Case Study 2 — Normalizing a Joint Distribution for a Recommender System

DataField.Dev

Case Study 2 — Normalizing a Joint Distribution for a Recommender System

Field: Data science (probability modeling, statistical inference)

A data scientist named Theo is building the scoring engine for a streaming service's recommender. For each user he tracks two normalized features: $X$, how much of a title's runtime they watched (a fraction in $[0,1]$), and $Y$, how quickly they started watching after the title appeared in their feed (also rescaled to $[0,1]$, where $1$ means "instantly"). His team's hypothesis is that these two behaviors are correlated — people who start fast also tend to finish — and they want a joint probability density $p(x,y)$ over the unit square that captures it.
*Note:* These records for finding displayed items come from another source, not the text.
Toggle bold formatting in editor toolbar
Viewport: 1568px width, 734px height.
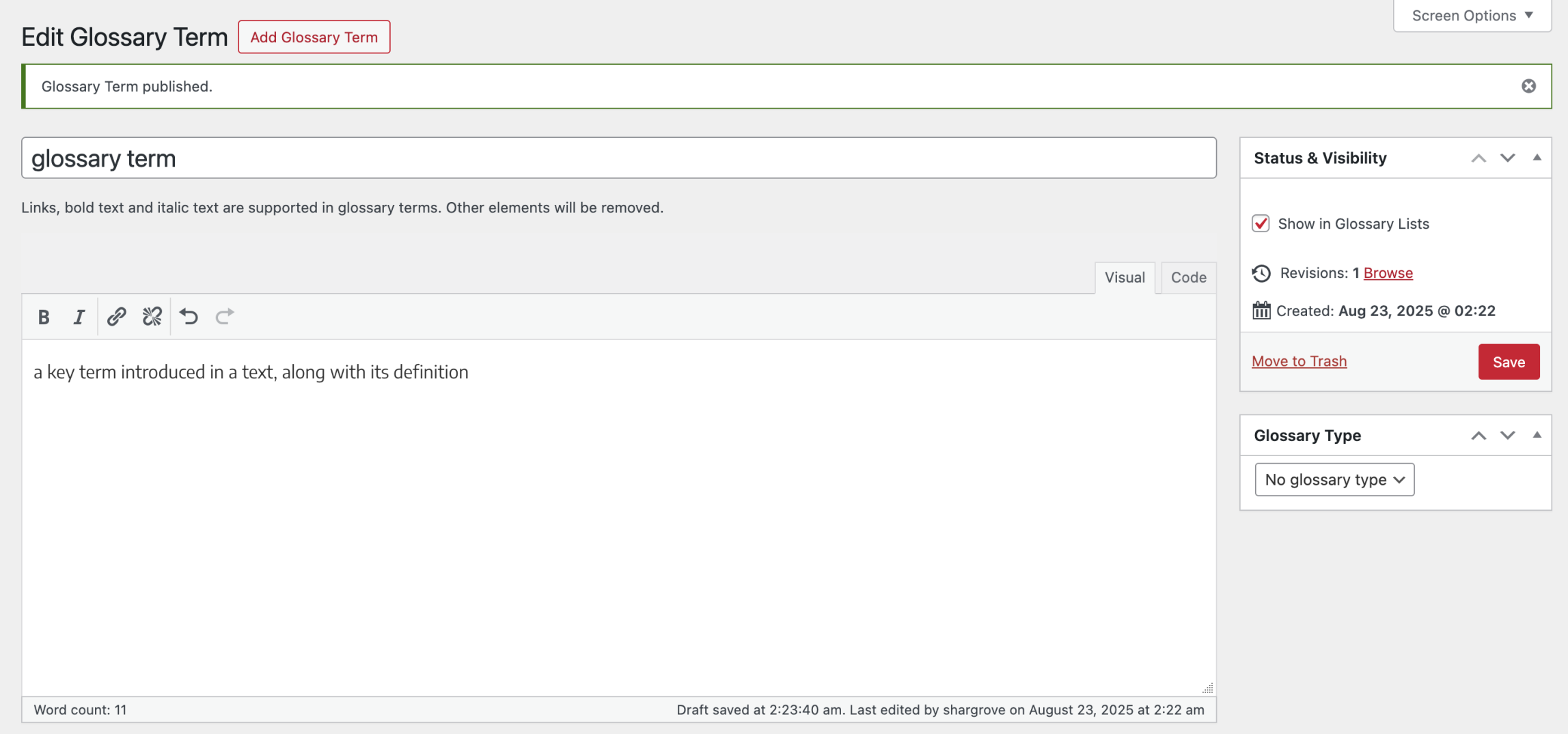(44, 317)
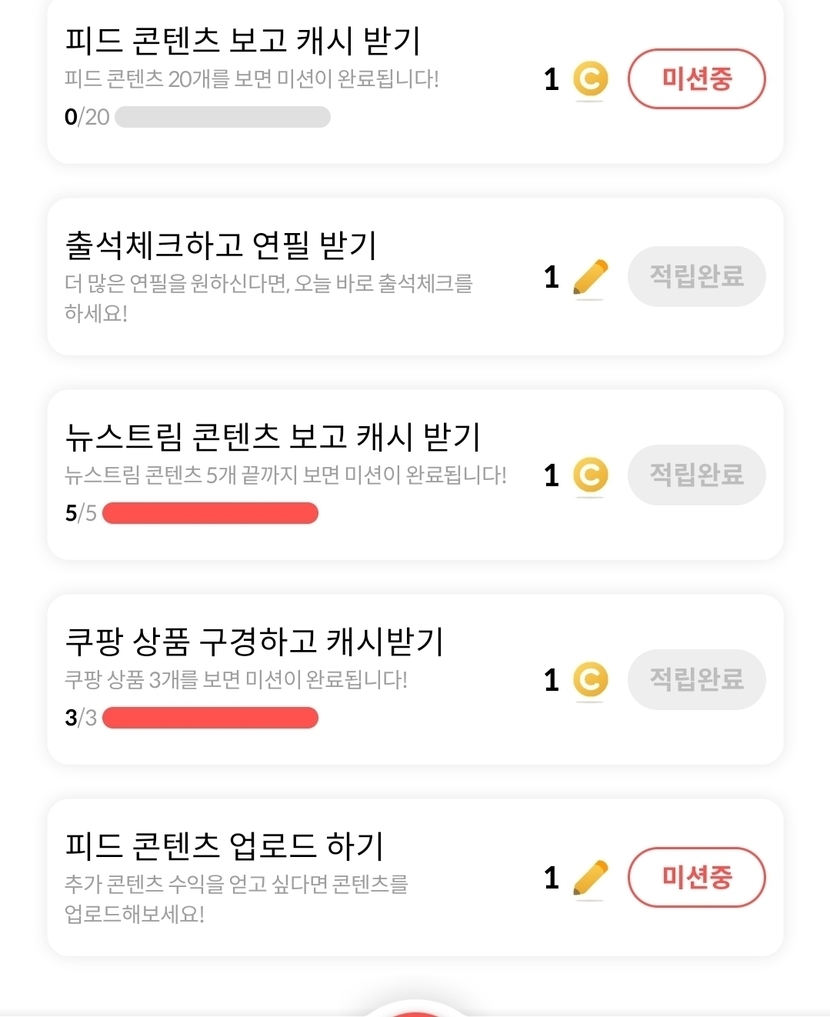Click the full 5/5 Newstream progress bar
The image size is (830, 1017).
pyautogui.click(x=210, y=514)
Theo's job today is to turn a raw, unnormalized model into a legitimate probability density, then use it to answer two business questions. Every step is a double integral, and getting the normalization wrong would silently corrupt every probability the system reports.

The unnormalized model

From fitting the data, Theo's model for the shape of the density is

$$\tilde p(x,y) = x + y \quad\text{on the unit square } [0,1]^2,$$

and zero outside. The form $x + y$ rises toward the corner $(1,1)$ — high-completion, fast-start users are the densest cluster — and falls toward $(0,0)$. But $\tilde p$ is only proportional to a probability density; it does not yet integrate to $1$. A genuine density must satisfy the normalization condition from §32.11:

$$\iint_{\mathbb{R}^2} p(x,y)\,dA = 1.$$

So Theo needs a constant $c$ with $p(x,y) = c\,(x+y)$ and $\iint_{[0,1]^2} c(x+y)\,dA = 1$.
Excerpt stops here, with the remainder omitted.